_PROBLEM DESCRIPTION_
Reproduce the items verbatim, starting at the first line of the items and ending at the line that contains "pos(1238,199)", with both of these lines included.

_RECORDS SHOWN_
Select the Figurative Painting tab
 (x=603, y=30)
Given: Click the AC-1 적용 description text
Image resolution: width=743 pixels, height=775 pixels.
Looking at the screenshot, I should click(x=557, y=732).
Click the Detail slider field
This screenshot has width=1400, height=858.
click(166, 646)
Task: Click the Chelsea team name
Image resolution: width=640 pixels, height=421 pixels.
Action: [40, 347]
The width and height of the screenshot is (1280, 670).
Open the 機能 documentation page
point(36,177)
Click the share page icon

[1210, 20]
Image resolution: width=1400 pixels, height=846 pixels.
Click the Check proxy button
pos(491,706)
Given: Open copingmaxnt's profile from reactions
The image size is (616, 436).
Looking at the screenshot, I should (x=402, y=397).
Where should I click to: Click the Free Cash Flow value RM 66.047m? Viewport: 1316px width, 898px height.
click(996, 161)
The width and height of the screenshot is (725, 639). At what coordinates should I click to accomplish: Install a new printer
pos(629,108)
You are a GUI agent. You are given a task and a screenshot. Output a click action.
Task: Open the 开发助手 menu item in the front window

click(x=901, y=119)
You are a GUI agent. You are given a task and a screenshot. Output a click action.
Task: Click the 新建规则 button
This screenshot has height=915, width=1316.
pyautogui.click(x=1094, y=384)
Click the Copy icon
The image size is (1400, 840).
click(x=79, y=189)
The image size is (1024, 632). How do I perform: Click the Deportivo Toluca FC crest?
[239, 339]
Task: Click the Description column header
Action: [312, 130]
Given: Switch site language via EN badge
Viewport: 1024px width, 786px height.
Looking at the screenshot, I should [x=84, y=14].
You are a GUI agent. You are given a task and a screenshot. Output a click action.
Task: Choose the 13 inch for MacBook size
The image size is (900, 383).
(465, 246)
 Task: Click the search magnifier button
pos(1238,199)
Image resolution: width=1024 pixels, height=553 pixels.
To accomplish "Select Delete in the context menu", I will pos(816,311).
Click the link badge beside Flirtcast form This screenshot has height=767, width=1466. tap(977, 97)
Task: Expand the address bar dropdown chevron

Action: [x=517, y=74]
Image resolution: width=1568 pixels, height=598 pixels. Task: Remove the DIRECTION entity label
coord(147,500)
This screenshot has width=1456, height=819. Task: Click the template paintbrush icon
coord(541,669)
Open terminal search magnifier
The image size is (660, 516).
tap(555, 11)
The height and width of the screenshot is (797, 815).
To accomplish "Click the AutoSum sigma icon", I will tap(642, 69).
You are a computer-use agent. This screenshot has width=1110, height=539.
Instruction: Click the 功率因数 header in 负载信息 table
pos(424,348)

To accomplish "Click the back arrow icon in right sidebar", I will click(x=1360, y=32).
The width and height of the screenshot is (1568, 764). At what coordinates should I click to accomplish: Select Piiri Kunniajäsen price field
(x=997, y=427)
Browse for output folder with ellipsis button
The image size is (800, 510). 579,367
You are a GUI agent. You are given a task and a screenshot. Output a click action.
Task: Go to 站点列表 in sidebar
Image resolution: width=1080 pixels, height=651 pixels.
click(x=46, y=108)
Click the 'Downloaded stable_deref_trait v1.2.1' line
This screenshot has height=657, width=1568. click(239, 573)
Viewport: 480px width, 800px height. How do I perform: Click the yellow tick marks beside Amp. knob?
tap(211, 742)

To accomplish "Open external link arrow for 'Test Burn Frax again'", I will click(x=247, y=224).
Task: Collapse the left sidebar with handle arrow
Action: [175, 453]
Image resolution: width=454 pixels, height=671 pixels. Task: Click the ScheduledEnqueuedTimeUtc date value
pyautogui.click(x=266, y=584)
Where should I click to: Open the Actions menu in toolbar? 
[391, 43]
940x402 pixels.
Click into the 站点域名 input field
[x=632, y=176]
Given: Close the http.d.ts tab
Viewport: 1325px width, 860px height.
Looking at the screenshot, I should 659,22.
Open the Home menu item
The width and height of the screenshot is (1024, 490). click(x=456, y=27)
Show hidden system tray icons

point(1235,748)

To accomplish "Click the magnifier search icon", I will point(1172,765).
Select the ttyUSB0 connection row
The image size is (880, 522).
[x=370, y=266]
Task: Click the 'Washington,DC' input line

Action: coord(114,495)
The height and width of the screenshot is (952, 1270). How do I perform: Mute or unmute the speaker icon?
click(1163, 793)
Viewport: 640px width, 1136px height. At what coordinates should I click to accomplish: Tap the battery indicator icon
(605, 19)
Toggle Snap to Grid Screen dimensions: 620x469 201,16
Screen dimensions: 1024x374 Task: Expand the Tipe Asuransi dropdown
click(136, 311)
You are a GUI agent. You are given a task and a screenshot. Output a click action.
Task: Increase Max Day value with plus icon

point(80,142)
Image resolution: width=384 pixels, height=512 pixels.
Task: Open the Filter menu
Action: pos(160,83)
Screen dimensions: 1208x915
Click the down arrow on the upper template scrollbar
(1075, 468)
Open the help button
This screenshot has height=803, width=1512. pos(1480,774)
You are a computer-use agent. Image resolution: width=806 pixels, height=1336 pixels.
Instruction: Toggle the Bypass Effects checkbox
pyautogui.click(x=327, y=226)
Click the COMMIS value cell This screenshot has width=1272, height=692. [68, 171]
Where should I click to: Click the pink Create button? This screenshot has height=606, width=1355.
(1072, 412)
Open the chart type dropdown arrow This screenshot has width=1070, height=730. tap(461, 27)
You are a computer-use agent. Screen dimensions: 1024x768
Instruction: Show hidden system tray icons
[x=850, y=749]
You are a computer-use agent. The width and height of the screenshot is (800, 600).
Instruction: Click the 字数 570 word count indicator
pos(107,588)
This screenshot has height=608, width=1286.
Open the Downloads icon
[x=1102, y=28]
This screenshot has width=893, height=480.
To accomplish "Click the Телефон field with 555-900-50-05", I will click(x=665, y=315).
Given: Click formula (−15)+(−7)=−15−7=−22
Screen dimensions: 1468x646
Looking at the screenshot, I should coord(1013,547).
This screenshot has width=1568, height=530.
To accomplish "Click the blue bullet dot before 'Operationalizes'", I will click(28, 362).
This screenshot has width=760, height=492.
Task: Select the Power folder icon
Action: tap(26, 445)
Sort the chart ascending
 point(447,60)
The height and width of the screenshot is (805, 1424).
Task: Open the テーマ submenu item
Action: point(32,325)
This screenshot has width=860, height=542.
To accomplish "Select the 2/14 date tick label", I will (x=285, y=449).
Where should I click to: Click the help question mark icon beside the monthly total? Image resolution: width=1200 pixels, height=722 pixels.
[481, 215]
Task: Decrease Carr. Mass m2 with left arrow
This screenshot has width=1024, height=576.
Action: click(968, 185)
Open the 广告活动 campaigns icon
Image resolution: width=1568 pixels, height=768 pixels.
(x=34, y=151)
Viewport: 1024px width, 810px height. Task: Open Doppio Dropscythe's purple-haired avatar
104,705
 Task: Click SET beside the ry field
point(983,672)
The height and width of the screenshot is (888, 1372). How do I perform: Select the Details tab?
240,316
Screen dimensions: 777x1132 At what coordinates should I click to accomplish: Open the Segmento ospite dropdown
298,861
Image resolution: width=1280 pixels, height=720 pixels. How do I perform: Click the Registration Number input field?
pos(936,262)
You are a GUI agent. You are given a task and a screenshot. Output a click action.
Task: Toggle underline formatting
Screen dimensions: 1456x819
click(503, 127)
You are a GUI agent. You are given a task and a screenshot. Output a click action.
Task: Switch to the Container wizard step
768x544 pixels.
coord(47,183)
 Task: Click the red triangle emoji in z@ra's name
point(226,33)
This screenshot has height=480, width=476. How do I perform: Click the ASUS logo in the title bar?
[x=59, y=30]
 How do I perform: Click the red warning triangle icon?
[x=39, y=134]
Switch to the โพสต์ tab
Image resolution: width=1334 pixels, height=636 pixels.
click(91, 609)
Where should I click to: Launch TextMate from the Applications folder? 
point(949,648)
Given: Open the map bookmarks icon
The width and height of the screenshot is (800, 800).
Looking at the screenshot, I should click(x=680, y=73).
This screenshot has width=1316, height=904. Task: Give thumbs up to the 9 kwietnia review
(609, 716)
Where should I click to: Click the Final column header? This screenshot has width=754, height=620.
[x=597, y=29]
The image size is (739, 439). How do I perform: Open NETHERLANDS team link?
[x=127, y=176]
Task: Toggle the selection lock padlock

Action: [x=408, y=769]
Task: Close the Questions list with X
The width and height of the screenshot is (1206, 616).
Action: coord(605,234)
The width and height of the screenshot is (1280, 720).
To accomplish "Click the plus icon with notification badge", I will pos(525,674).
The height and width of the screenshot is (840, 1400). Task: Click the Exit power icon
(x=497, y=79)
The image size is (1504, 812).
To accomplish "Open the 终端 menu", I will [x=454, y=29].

_THE OUTPUT_
Select the Figurative Painting tab
 (x=603, y=30)
Given: Click the AC-1 적용 description text
Image resolution: width=743 pixels, height=775 pixels.
Looking at the screenshot, I should click(x=557, y=732).
Click the Detail slider field
This screenshot has width=1400, height=858.
click(166, 646)
Task: Click the Chelsea team name
Image resolution: width=640 pixels, height=421 pixels.
Action: [40, 347]
The width and height of the screenshot is (1280, 670).
Open the 機能 documentation page
point(36,177)
Click the share page icon

[1210, 20]
Image resolution: width=1400 pixels, height=846 pixels.
Click the Check proxy button
pos(491,706)
Given: Open copingmaxnt's profile from reactions
The image size is (616, 436).
Looking at the screenshot, I should (x=402, y=397).
Where should I click to: Click the Free Cash Flow value RM 66.047m? Viewport: 1316px width, 898px height.
click(996, 161)
The width and height of the screenshot is (725, 639). At what coordinates should I click to accomplish: Install a new printer
pos(629,108)
You are a GUI agent. You are given a task and a screenshot. Output a click action.
Task: Open the 开发助手 menu item in the front window

click(x=901, y=119)
You are a GUI agent. You are given a task and a screenshot. Output a click action.
Task: Click the 新建规则 button
This screenshot has height=915, width=1316.
pyautogui.click(x=1094, y=384)
Click the Copy icon
The image size is (1400, 840).
click(x=79, y=189)
The image size is (1024, 632). How do I perform: Click the Deportivo Toluca FC crest?
[239, 339]
Task: Click the Description column header
Action: [312, 130]
Given: Switch site language via EN badge
Viewport: 1024px width, 786px height.
Looking at the screenshot, I should [x=84, y=14].
You are a GUI agent. You are given a task and a screenshot. Output a click action.
Task: Choose the 13 inch for MacBook size
The image size is (900, 383).
(465, 246)
 Task: Click the search magnifier button
pos(1238,199)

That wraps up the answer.